▶ [Problem requirements]: Please print the data below without changes, from the line containing "Open the 2D平面编辑 view dropdown" through the line containing "Looking at the screenshot, I should (39, 374).", with both lines included.

▶ [Supplied material]:
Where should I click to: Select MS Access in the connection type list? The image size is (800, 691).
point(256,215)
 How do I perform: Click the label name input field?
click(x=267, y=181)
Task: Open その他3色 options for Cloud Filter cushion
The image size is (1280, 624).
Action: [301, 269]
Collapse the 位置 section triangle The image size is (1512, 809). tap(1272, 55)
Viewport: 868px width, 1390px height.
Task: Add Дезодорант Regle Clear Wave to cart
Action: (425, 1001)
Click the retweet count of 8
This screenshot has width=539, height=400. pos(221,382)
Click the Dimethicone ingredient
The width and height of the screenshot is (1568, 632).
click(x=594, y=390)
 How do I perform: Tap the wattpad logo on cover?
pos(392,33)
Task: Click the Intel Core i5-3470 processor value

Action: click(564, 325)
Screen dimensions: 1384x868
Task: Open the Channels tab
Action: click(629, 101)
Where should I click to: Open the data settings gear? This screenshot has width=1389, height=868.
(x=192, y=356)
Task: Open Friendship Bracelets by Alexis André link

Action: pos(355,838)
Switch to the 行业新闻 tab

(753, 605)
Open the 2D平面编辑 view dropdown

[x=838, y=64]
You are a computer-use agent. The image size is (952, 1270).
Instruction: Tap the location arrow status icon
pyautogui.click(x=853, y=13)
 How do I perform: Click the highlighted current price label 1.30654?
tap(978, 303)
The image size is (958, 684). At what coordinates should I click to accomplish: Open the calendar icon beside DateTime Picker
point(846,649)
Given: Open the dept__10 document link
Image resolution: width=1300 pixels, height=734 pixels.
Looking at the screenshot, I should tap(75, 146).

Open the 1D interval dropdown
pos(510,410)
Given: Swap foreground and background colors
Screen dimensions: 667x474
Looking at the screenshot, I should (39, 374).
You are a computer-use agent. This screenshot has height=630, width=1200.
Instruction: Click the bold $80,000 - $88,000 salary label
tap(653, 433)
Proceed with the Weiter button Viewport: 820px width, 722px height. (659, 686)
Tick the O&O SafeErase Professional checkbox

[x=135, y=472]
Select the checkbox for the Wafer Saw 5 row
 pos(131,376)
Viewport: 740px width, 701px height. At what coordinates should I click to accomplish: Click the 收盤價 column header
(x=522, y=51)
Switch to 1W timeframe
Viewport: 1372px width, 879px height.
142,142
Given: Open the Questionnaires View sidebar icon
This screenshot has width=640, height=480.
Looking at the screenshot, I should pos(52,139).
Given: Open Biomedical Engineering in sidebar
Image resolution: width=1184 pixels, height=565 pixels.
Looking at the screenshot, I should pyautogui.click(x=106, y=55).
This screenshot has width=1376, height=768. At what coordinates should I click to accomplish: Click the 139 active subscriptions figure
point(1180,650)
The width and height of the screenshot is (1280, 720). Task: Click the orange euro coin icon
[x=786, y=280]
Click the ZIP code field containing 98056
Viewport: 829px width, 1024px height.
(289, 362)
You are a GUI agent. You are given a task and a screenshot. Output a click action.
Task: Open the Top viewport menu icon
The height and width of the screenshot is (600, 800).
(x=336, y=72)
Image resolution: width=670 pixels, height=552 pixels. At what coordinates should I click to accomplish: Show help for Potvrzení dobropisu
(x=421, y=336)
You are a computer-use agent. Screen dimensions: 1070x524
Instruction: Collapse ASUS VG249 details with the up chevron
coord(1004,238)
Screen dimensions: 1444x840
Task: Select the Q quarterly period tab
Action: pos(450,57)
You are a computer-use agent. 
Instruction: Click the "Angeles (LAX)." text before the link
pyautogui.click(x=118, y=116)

▶ [Final answer]:
Open the 2D平面编辑 view dropdown

[x=838, y=64]
You are a computer-use agent. The image size is (952, 1270).
Instruction: Tap the location arrow status icon
pyautogui.click(x=853, y=13)
 How do I perform: Click the highlighted current price label 1.30654?
tap(978, 303)
The image size is (958, 684). At what coordinates should I click to accomplish: Open the calendar icon beside DateTime Picker
point(846,649)
Given: Open the dept__10 document link
Image resolution: width=1300 pixels, height=734 pixels.
Looking at the screenshot, I should tap(75, 146).

Open the 1D interval dropdown
pos(510,410)
Given: Swap foreground and background colors
Screen dimensions: 667x474
Looking at the screenshot, I should (39, 374).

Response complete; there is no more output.